Note

You can download this tutorial in the .ipynb format or the .py format.

Download Python source code

Download as Jupyter Notebook

Entity API Tutorial

In this tutorial you will learn how to use the Entity API, which offers information about several type of entities: agent, place, concept and timespan. These named entities are part of the Europeana Entity Collection, a collection of entities in the context of Europeana harvested from and linked to controlled vocabularies, such as ​Geonames, Dbpedia and Wikidata.

The Entity API has three methods:

  • apis.entity.suggest: returns entities of a certain type matching a text query

  • apis.entity.retrieve: returns information about an individual entity of a certain type

  • apis.entity.resolve: returns entities that match a query url

We will use PyEuropeana, a Python client library for Europeana APIs. Read more about how the package works in the Documentation.

Install PyEuropeana with pip:

pip install pyeuropeana

Europeana APIs require a key for authentication, find more information on how to get your API key here. Once you obtain your key you can set it as an environment variable using the os library:

import os
os.environ['EUROPEANA_API_KEY'] = 'your_API_key'
import pandas as pd
pd.set_option('display.max_colwidth', 15)

import pyeuropeana.apis as apis

Agents

In this section we focus on the agent type of entities. We would like to find out if there are agents that match some query. In the following cell we import the apis module from pyeuropeana and call the suggest method, which returns a dictionary

resp = apis.entity.suggest(
   text = 'leonardo',
   TYPE = 'agent',
)

resp.keys()
dict_keys(['@context', 'type', 'total', 'items'])

The response contains several fields. The field total represents the number of entities matching our query

resp['total']
10

The field items contains a list where each object represents an entity, which are the results of the search

len(resp['items'])
10

This list can be converted in a pandas DataFrame as follows:

df = pd.json_normalize(resp['items'])
cols = df.columns.tolist()
cols = cols[-2:]+cols[:-2]
df = df[cols]

The resulting dataframe has several columns. The id column contain the identifier for the entity. The columns starting with shownBy contain information about an illustration for a given entity.
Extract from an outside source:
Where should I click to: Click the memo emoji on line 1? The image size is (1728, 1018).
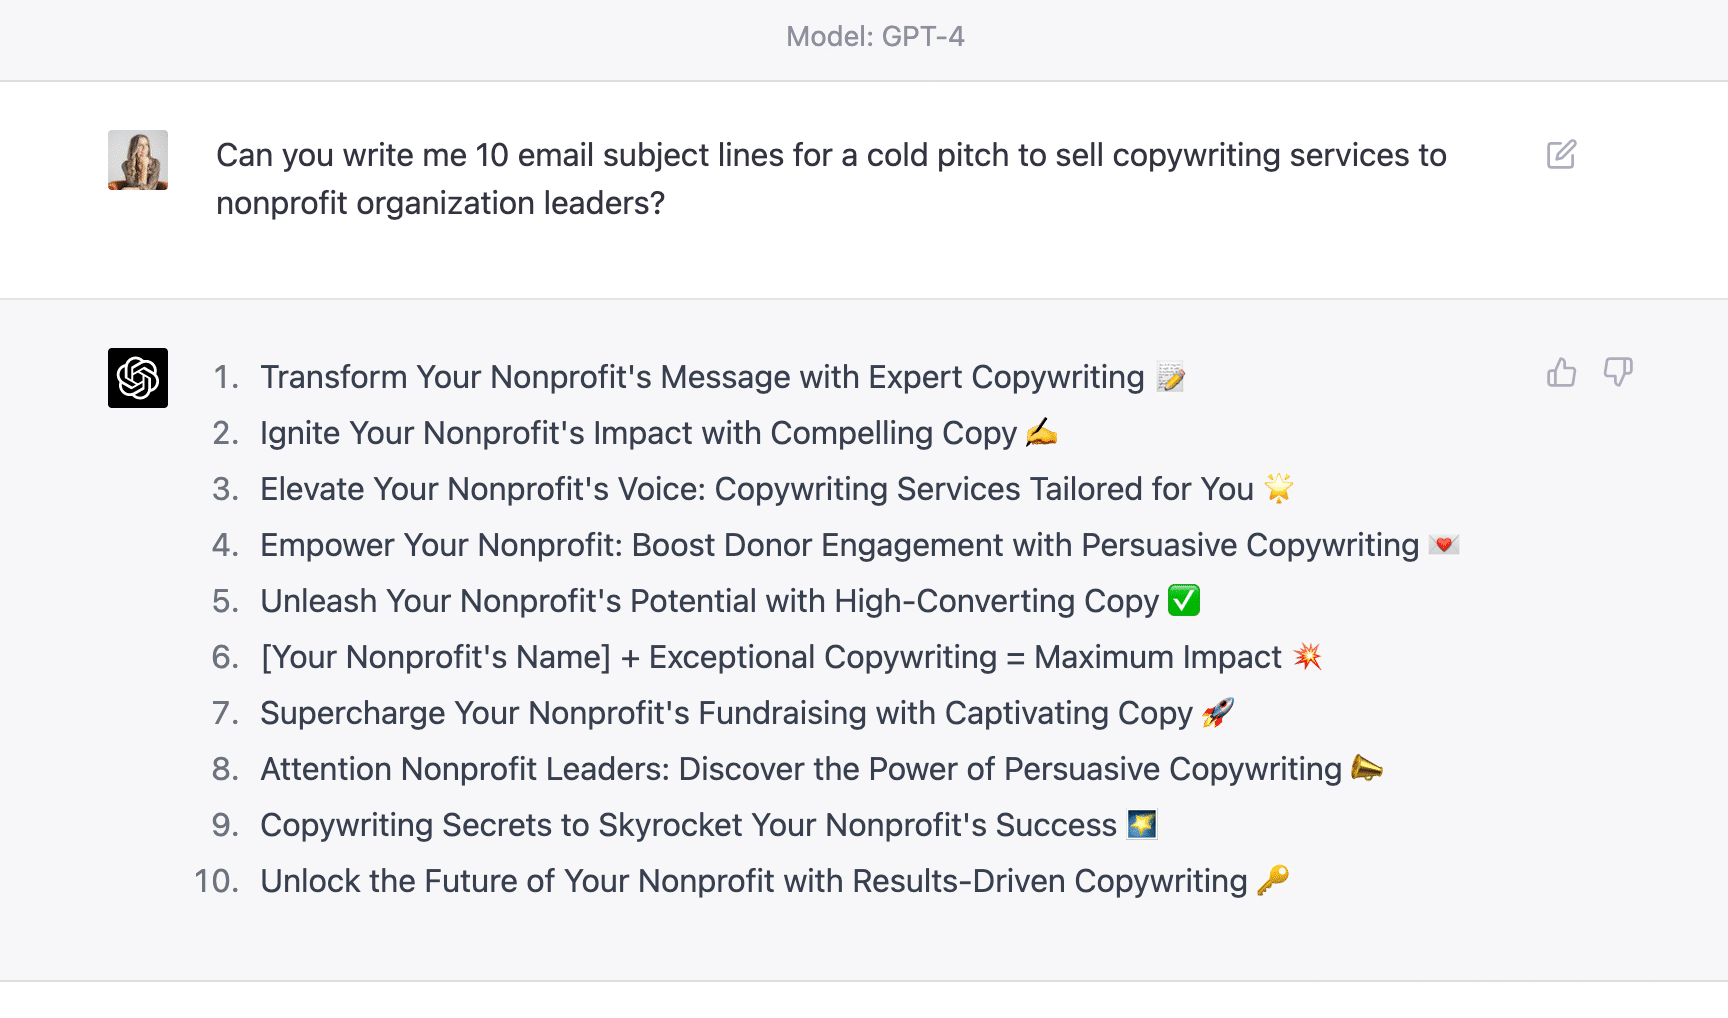[x=1170, y=377]
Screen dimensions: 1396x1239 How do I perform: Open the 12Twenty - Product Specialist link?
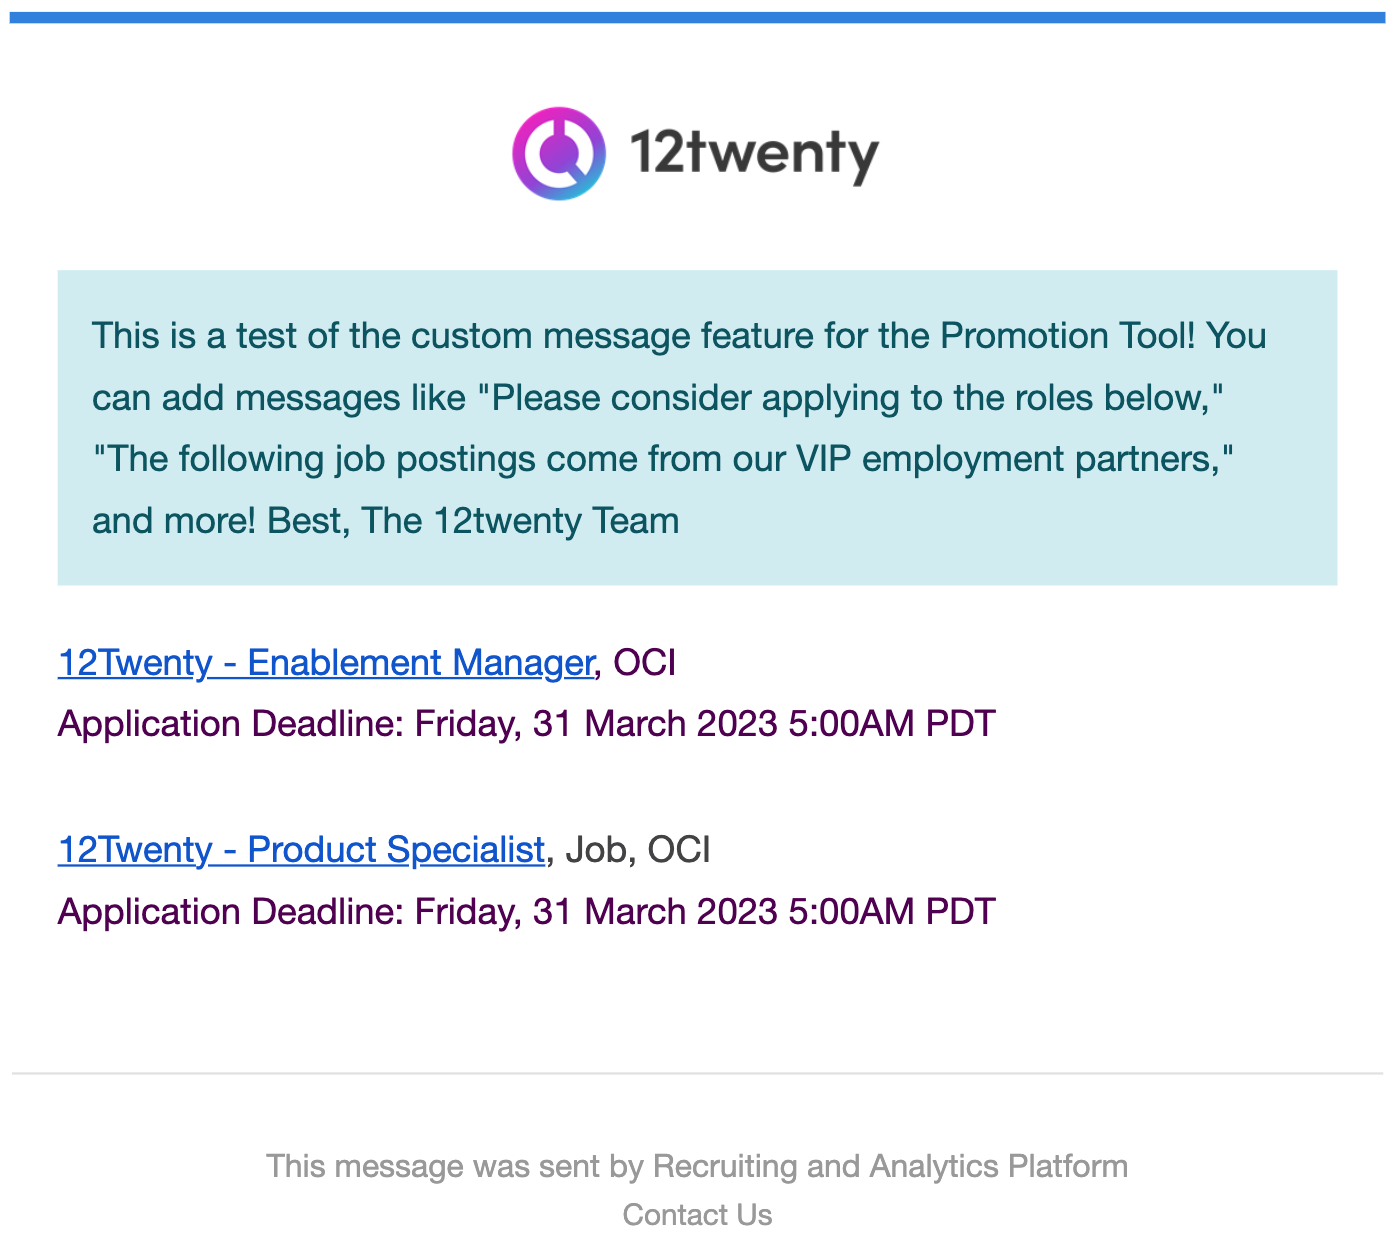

We can discard this information if we want

rm_cols = [col for col in df.columns if 'isShownBy' in col]
df = df.drop(columns=rm_cols)
df.head()
prefLabel.en altLabel.en id type dateOfBirth dateOfDeath
0 Leonardo da... [Leonardo d... http://data... Agent 1452-04-15 1519-05-02
1 Leonardo Leo [Leo, Leona... http://data... Agent 1694-08-05 1744-10-31
2 Leonardo Sc... [Sciascia, ... http://data... Agent 1921-01-08 1989-11-20
3 Leonardo Pa... [Padura Fue... http://data... Agent 1955 NaN
4 Bruno Leona... [Gelber, Br... http://data... Agent 1941-03-19 NaN

We have some information about several entities matching our query. What other information can we obtain for these entities?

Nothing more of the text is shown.